Hi Gabriele, If everything you are doing is pausing and restarting, there should be no reason why this would interfere with anything more than if you are doing this at any other time other than the interpreter initialization. The only thing I can think of is that at this stage locking is much more common. The other thing that could be at play is that ptrace sends SIGSTOP on PTRACE_ATTACH but the signal cannot be captured by the interpreter (or any other process) so no signal handler should be at play either. Do you know what is involved in the deadlock (as in, what the threads are waiting on)? Answering your questions directly:
However, I think this poses one question: is this behaviour from Python to be expected or is it perhaps an indication of a potential bug?
is it acceptable that the pausing and resuming of the execution of a
Is not expected or unexpected because is not something we support. Is not also something we explicitly forbid either, is just that there is nothing in the design or the test suite that ensures that this will work. thread lead to a potential deadlock? It depends if this is something that we can control in a reasonable way or if this is outside our control. It may be a bug in our code in which case we can try to fix it, but without a more concrete pointer is going to be complicated, especially given that is more likely that this is outside our control.

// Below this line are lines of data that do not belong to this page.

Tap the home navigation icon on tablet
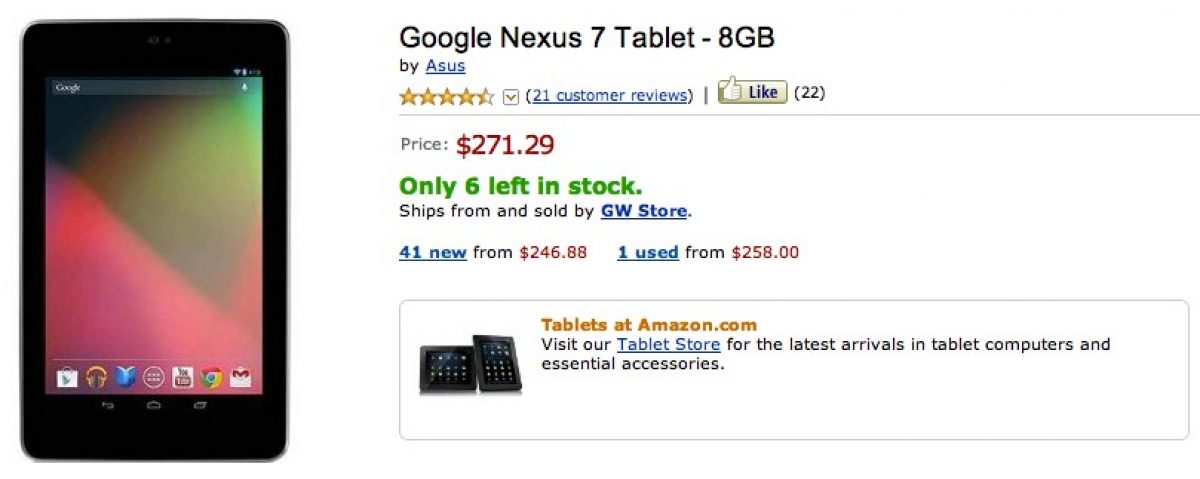Screen dimensions: 1200x479 (x=153, y=406)
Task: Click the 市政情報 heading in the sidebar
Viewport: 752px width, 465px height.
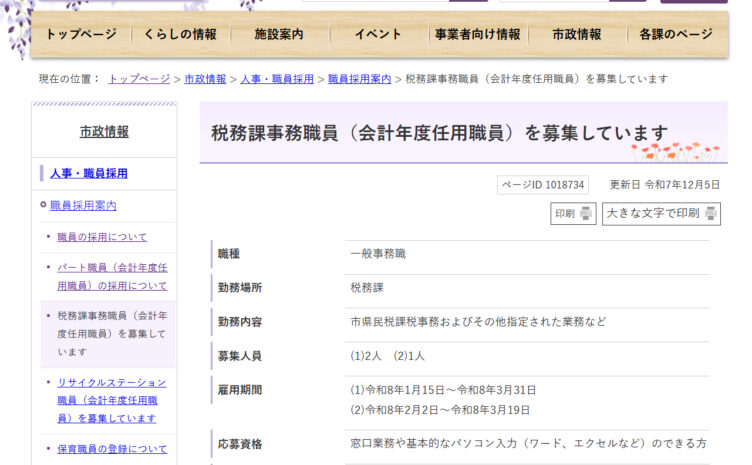Action: pos(104,132)
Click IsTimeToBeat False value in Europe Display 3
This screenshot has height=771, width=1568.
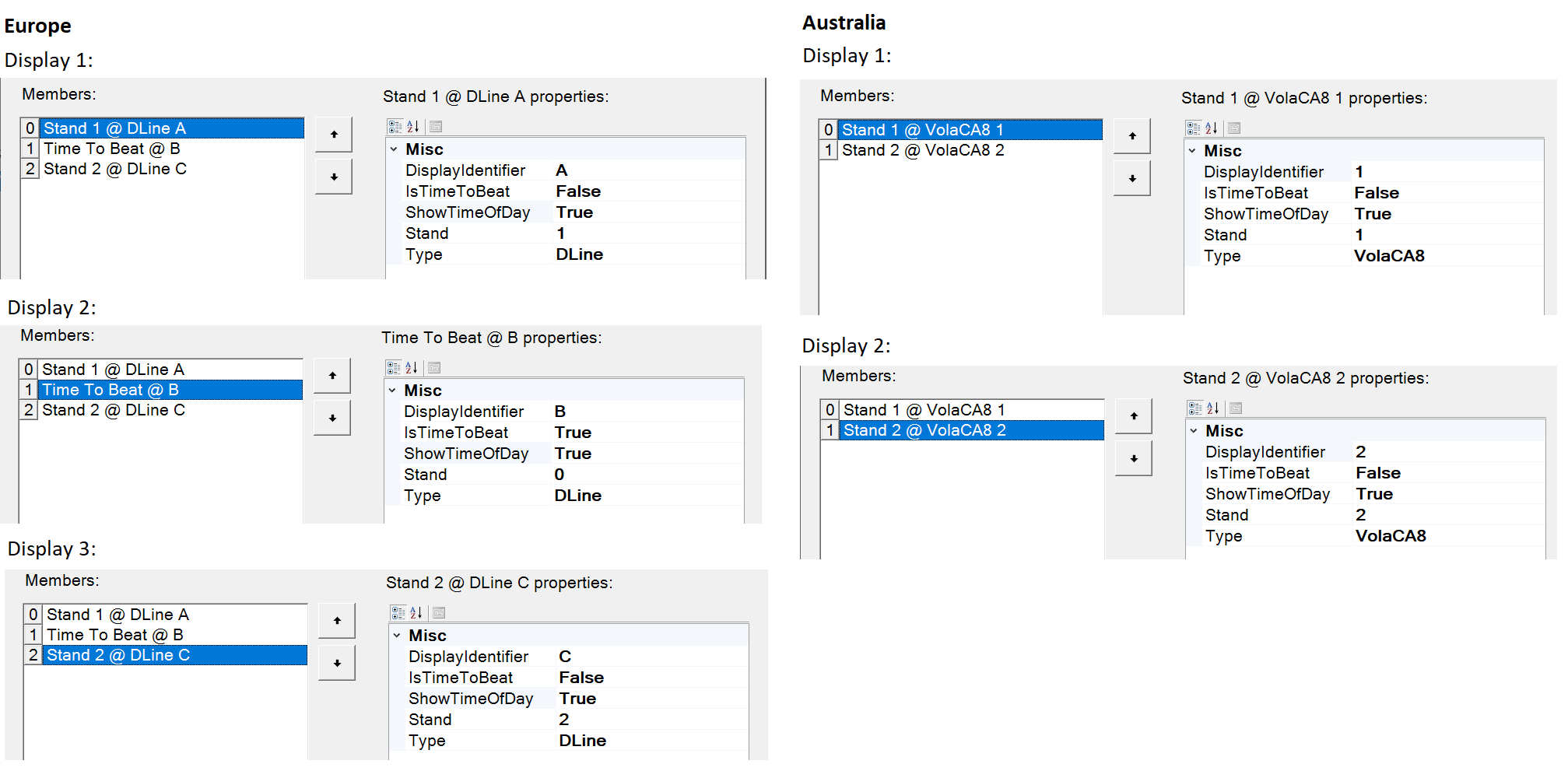[581, 678]
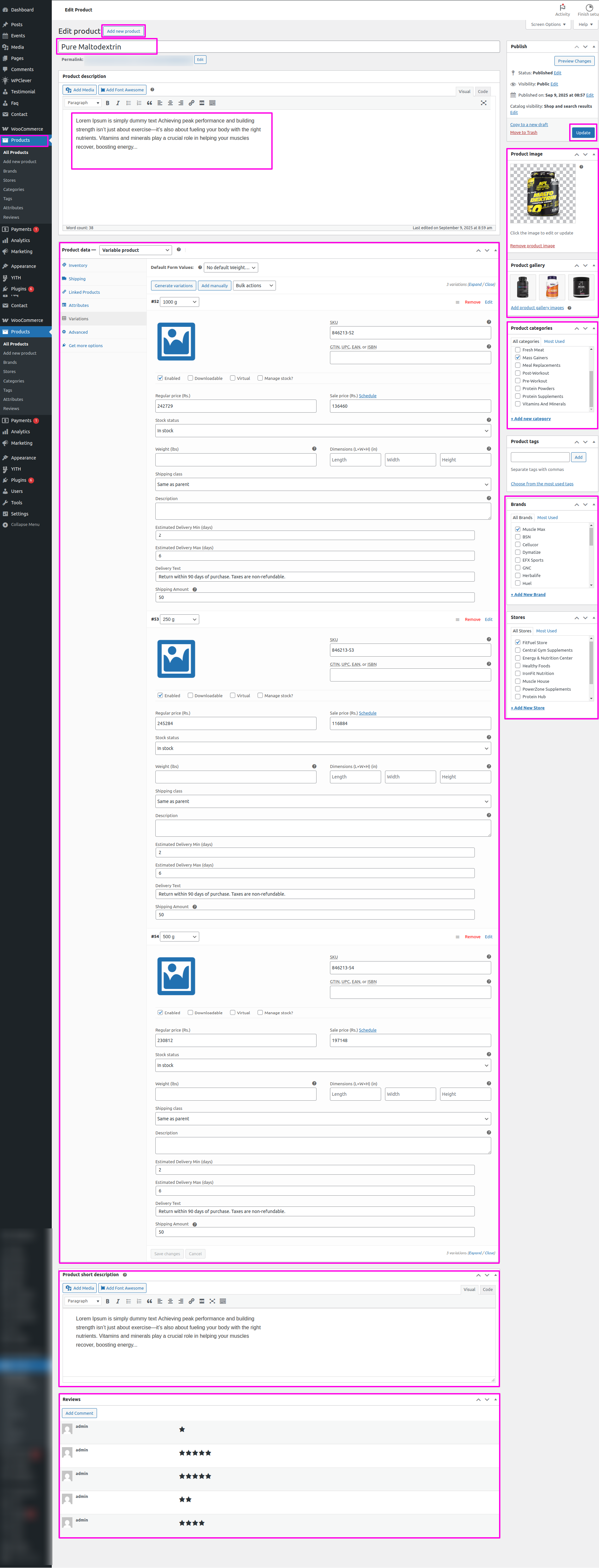
Task: Click the Product tags input field
Action: [539, 457]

We probably will reject any proposal to add complexity to support this use case but we likely will be happy to do small changes if there is something small that we do that is preventing the use case. Cheers from cloudy London, Pablo Galindo Salgado On Mon, 6 Jun 2022 at 15:38, Gabriele <phoenix1987@gmail.com> wrote:
Hi there
I hope you don't mind me sharing my experience with testing the austinp variant of Austin with Python >=2.7,<3.11.
The austinp variant is a variant of Austin (https://github.com/P403n1x87/austin) for Linux that uses ptrace to seize and interrupt/continue threads to capture native stack traces using libunwind. During testing, I have discovered that there are good chances of causing what looks like a deadlock in Python if the seizing and interrupting of threads happen very early when spawning a Python subprocess from austinp. This seems to coincide with the initialisation of the interpreter when modules are being loaded. To avoid interfering so destructively with Python, I have added a sleep of about 0.5s on fork to prevent sampling during this initialisation phase, which has helped significantly.
However, I think this poses one question: is this behaviour from Python to be expected or is it perhaps an indication of a potential bug? Whilst I find it conceivable that something like this could happen, given the locking that happens around imports, is it acceptable that the pausing and resuming of the execution of a thread lead to a potential deadlock?
Cheers, Gabriele _______________________________________________ Python-Dev mailing list -- python-dev@python.org To unsubscribe send an email to python-dev-leave@python.org https://mail.python.org/mailman3/lists/python-dev.python.org/ Message archived at https://mail.python.org/archives/list/python-dev@python.org/message/EWE5IK53... Code of Conduct: http://python.org/psf/codeofconduct/

On Mon, Jun 6, 2022 at 4:35 PM Gabriele <phoenix1987@gmail.com> wrote:
The austinp variant is a variant of Austin (https://github.com/P403n1x87/austin) for Linux that uses ptrace to seize and interrupt/continue threads to capture native stack traces using libunwind. During testing, I have discovered that there are good chances of causing what looks like a deadlock in Python if the seizing and interrupting of threads happen very early when spawning a Python subprocess from austinp.
Do you have a backtrace of the Python main thread when the hang happens? How do you spawn a new process? With the Python subprocess module? Victor -- Night gathers, and now my watch begins. It shall not end until my death.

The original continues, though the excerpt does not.